• Document section:
⁂

Today: 25 June 2026
Marathon Petroleum stock forecast: MPC in focus after U.S. strikes Venezuela, oil supply fears loom
3 January 2026
3 mins read

Marathon Petroleum stock forecast: MPC in focus after U.S. strikes Venezuela, oil supply fears loom

NEW YORK, Jan 3, 2026, 06:58 ET — Market closed

  • Marathon Petroleum ended Friday up 1.6% at $165.14, setting a baseline ahead of weekend geopolitical shock.
  • U.S. President Donald Trump said Washington carried out a “large scale” strike in Venezuela and captured President Nicolas Maduro, injecting fresh uncertainty into oil markets before futures reopen.  Reuters
  • PDVSA’s key oil facilities were operating normally with no damage, sources said, potentially limiting immediate supply disruption. 

Marathon Petroleum (MPC) heads into the new week with investors bracing for volatility after the United States struck Venezuela overnight and President Donald Trump said Venezuelan leader Nicolas Maduro was captured and flown out of the country. 

Why it matters now: Marathon is a major U.S. refiner, and its shares tend to react less to crude prices alone than to refining margins — the gap between what refiners pay for crude and what they earn selling fuels. A geopolitical shock can move both sides of that equation quickly when markets reopen. 

Venezuela is a key heavy-crude producer and holds the world’s largest oil reserves, making any disruption — or a shift in U.S. sanctions policy — a direct watchpoint for Gulf Coast refiners. Early indications that Venezuelan oil operations were not hit could temper the initial supply-scare trade. 

Marathon shares last closed at $165.14 on Friday, up $2.53, or about 1.6%. Valero Energy gained about 1.5% and Phillips 66 rose about 1.2% in the same session.

Oil prices ended the week lower before the Venezuela strikes, with U.S. crude settling at $57.32 a barrel and Brent at $60.75, Reuters data showed. Those settlements are the reference point for the first reaction when oil futures reopen. 

On Saturday, Venezuelan state oil company PDVSA’s production and refining were normal and its most important facilities had suffered no damage from the U.S. attacks, two sources with knowledge of operations said. They added that the port of La Guaira sustained severe damage, but it is not used for oil operations.

⁂

• Dataset content:
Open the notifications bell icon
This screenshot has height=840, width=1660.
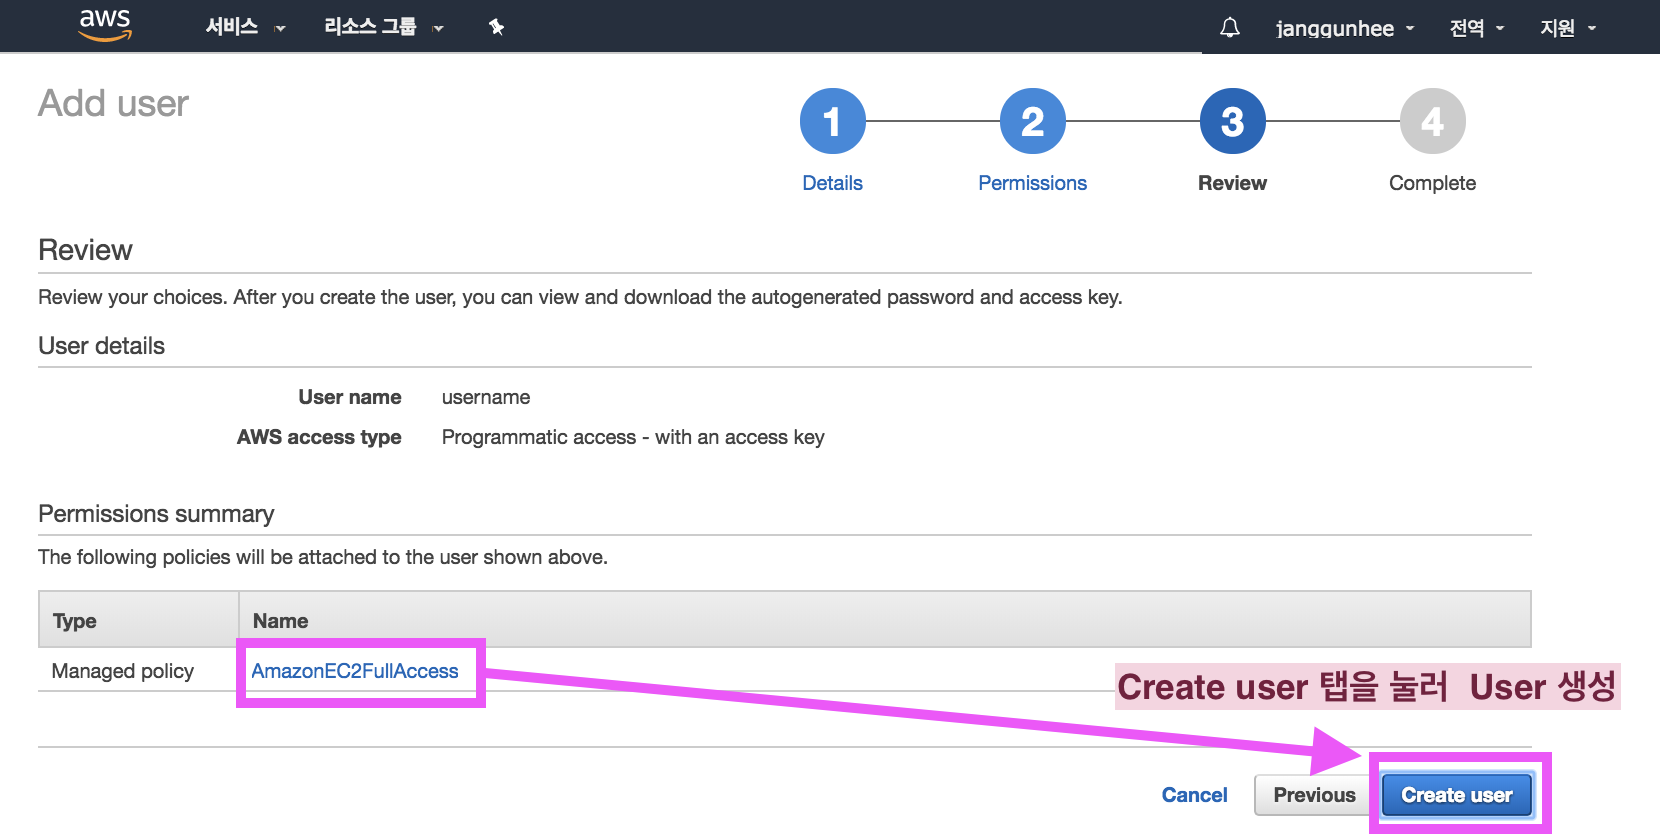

⁂

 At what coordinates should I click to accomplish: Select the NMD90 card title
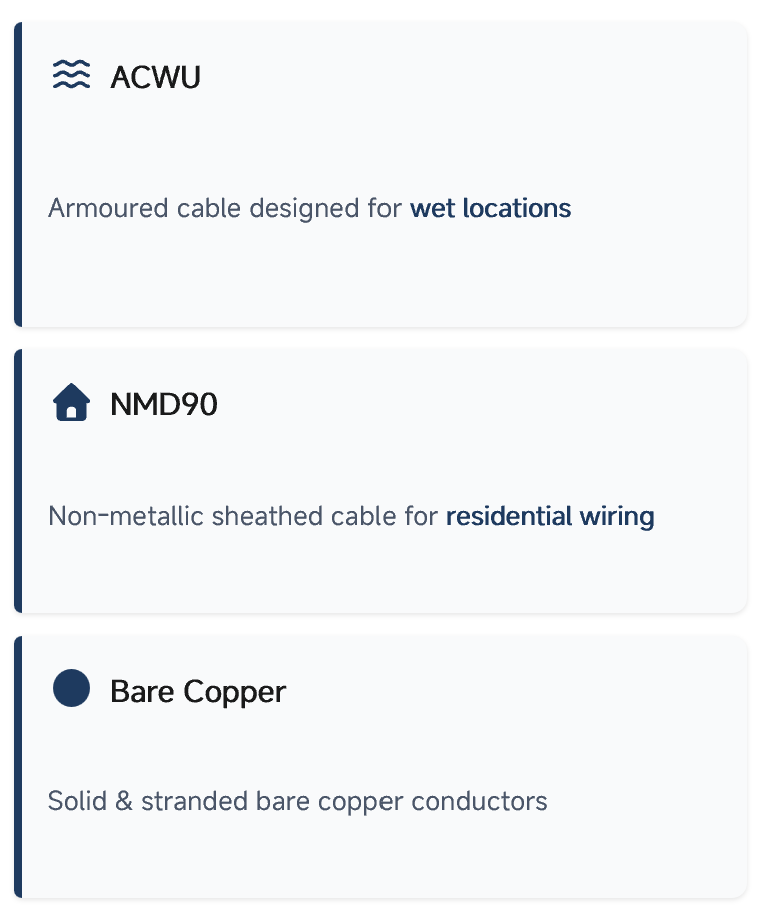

⁂

• Problem set:
1. In the Marathon Petroleum stock article, which port sustained severe damage?
2. Pick up the Marathon Petroleum stock article after its final paragraph and keep writing it.

• Replies:
1. The port of La Guaira.

2.
MST Marquee analyst Saul Kavonic said, “Oil prices were likely to jump on the near-term risk to supply.” He added that the move could turn bearish in the medium term if a new Venezuelan government leads to sanctions being lifted and fresh investment.  Reuters

That distinction matters for refiners. A “risk premium” is the extra price traders pay for crude because of geopolitical uncertainty; if it spikes while gasoline and diesel prices lag, refiners’ margins can tighten even if demand is steady.  Reuters

Traders often watch “crack spreads” — a benchmark margin that approximates the difference between crude costs and refined-product prices — for directional signals in refinery stocks. A sharp crude gap higher at Sunday’s reopen would be a near-term headwind for names like Marathon unless product prices rise in step.  Reuters

Competitive read-throughs will likely land on other complex refiners with significant U.S. Gulf Coast exposure, including Valero and Phillips 66, because those systems can be sensitive to shifts in heavy-crude availability and pricing. 

On a longer horizon, analyst targets still imply upside for Marathon. MarketBeat data shows an average 12-month price target of $203.07, roughly 23% above Friday’s close, though those forecasts typically assume normal market conditions rather than a sudden geopolitical shock.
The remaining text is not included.